管理者管理
1. 「役員のなり手がいない」という問題の究極の解決策は?
管理者管理という方法があります。
これは以前から行われていた方法ではありますが、マンションの高齢化や高賃貸化を背景として、近年あらためて論議されている方法で、本来区分所有者が全員で行うべき共用部分などの管理について、特定の者に権限を与えて円滑かつ効率的に行うための制度です。
2.管理者とは何をする人でしょうか
管理者とは建物の区分所有等に関する法律(以下「区分所有法」といいます。)の第25条と第26条に、マンションの共用部分や敷地・附属施設を保存し、集会の決議を実行し、又は規約で定めた行為を行い、これらの職務に関して区分所有者を代理する者であり、規約に別段定めがない限り、区分所有者の集会の決議で選任される、と定められています。

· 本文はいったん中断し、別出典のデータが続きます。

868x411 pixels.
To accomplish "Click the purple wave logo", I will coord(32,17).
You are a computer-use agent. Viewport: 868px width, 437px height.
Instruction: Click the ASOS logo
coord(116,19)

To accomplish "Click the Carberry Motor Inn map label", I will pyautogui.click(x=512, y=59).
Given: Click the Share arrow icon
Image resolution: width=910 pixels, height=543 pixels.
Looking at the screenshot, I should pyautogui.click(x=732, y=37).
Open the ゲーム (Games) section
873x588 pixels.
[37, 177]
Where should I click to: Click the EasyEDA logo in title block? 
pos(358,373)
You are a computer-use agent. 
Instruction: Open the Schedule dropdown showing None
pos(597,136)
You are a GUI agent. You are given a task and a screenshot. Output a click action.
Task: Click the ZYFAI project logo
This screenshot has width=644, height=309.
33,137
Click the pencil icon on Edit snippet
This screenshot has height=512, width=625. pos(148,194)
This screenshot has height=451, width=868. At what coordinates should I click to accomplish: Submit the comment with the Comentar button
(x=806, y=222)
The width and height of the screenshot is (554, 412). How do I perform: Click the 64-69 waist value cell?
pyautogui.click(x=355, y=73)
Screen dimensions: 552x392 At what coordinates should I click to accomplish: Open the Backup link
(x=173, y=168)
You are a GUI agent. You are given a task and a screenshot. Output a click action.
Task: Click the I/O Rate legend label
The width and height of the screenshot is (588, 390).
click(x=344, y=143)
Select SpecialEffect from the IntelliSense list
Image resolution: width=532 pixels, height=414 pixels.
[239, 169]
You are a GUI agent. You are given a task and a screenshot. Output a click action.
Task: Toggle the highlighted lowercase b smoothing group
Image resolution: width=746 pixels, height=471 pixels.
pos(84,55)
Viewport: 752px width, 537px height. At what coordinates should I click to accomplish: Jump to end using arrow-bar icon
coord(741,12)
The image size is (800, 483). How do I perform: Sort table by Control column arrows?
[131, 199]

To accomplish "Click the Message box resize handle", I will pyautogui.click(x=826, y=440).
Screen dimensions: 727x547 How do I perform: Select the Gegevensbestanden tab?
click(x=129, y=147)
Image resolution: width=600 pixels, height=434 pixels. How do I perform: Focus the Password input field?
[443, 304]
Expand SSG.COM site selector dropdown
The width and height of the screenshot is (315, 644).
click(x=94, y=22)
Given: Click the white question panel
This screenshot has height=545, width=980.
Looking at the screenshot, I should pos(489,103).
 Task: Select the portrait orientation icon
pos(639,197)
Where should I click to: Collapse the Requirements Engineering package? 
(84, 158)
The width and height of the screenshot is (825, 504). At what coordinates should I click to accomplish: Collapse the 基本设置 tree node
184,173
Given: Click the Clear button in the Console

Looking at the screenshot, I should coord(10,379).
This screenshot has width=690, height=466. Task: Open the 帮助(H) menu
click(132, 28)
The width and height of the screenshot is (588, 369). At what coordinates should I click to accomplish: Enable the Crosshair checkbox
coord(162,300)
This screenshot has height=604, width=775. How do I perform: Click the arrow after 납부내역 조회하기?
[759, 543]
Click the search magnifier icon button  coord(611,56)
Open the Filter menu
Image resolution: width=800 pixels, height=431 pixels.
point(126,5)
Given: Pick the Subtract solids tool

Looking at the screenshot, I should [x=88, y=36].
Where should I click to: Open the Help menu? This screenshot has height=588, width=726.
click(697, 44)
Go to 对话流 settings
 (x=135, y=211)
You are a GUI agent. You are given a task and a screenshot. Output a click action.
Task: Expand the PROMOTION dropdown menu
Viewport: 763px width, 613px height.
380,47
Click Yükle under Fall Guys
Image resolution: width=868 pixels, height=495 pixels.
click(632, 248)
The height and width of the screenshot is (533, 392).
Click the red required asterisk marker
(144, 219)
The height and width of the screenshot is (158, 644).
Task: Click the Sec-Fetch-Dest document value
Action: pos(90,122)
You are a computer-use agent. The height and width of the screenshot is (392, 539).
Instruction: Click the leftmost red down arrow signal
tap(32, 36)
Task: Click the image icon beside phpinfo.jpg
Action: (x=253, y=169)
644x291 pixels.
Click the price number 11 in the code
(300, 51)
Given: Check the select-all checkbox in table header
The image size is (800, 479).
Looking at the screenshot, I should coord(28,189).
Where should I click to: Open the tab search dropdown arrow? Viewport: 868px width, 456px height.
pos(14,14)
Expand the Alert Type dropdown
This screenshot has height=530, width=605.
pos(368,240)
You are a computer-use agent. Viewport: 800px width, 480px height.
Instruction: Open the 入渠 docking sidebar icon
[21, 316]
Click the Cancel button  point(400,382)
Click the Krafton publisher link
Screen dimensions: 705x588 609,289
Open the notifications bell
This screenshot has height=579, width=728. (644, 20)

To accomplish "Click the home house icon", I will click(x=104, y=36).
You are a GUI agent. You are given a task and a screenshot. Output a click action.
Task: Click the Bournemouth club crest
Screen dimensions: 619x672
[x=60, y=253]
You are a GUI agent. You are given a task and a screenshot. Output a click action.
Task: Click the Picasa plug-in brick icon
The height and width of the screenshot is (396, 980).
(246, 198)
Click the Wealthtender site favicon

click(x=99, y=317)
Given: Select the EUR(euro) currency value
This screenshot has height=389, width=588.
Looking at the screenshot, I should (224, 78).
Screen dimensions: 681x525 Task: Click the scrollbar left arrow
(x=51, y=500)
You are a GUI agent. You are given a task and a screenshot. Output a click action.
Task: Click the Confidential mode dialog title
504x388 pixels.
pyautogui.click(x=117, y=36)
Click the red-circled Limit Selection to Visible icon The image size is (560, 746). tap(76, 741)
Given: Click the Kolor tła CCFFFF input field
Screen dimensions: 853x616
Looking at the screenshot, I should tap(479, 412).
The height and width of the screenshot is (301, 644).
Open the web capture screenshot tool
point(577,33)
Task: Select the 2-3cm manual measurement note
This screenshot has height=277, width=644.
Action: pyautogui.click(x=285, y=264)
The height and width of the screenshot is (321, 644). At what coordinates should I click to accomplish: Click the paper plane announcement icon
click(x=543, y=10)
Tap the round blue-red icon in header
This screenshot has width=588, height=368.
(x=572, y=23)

通常は管理規約で理事長=管理者と定められていますが、管理者は区分所有者である必要はなく、自然人でも法人でも構わないので、管理会社やマンション管理士等が管理者になることができます。
3.管理者管理のメリットとデメリット
管理者管理は、管理者である第三者に大きな権限が集まるため、効率よく管理が行える半面、十分なチェック機能が働かなくなる恐れがあります。
また、管理組合の財産保護という面でも、管理者は共用部分などの保存行為を自らの判断で行うことができるようになることから、過度の工事などによって財産を浪費させたり、管理者が金銭などの組合財産の保管業務を行う場合には、組合財産と管理者の財産が不分明になり、管理者の倒産などの場合に、組合財産が保護されない事態も生じ得ます。
4.検討すべきポイント
財団法人マンション管理センターが平成20年3月にまとめた「マンション管理の新たな枠組みづくりに関する調査検討報告書」ではこの管理者管理方式について、次の3点に重点を置いて検討する必要があるとしています。
(1)区分所有者、管理組合による管理者に対するチェック
(2)管理者の適格性等
(3)管理者に対する行為規制
5.当社では
マンション管理士の集団である当社は、この要件を最もクリアーしやすいものと考えています。
当社では、管理者管理方式を導入される場合には、第三者による監事機能の充実や管理者と理事長(理事会)との役割分担をお勧めしています。
また、管理者は基本的に金銭の出納などにはタッチするべきではないと考えています。
また管理業務を受託する場合には、自己取引にあたることから、透明性の確保が何よりも重要であり、競争原理の導入すべきであり、ここでも分離発注方式が公正な手法になります。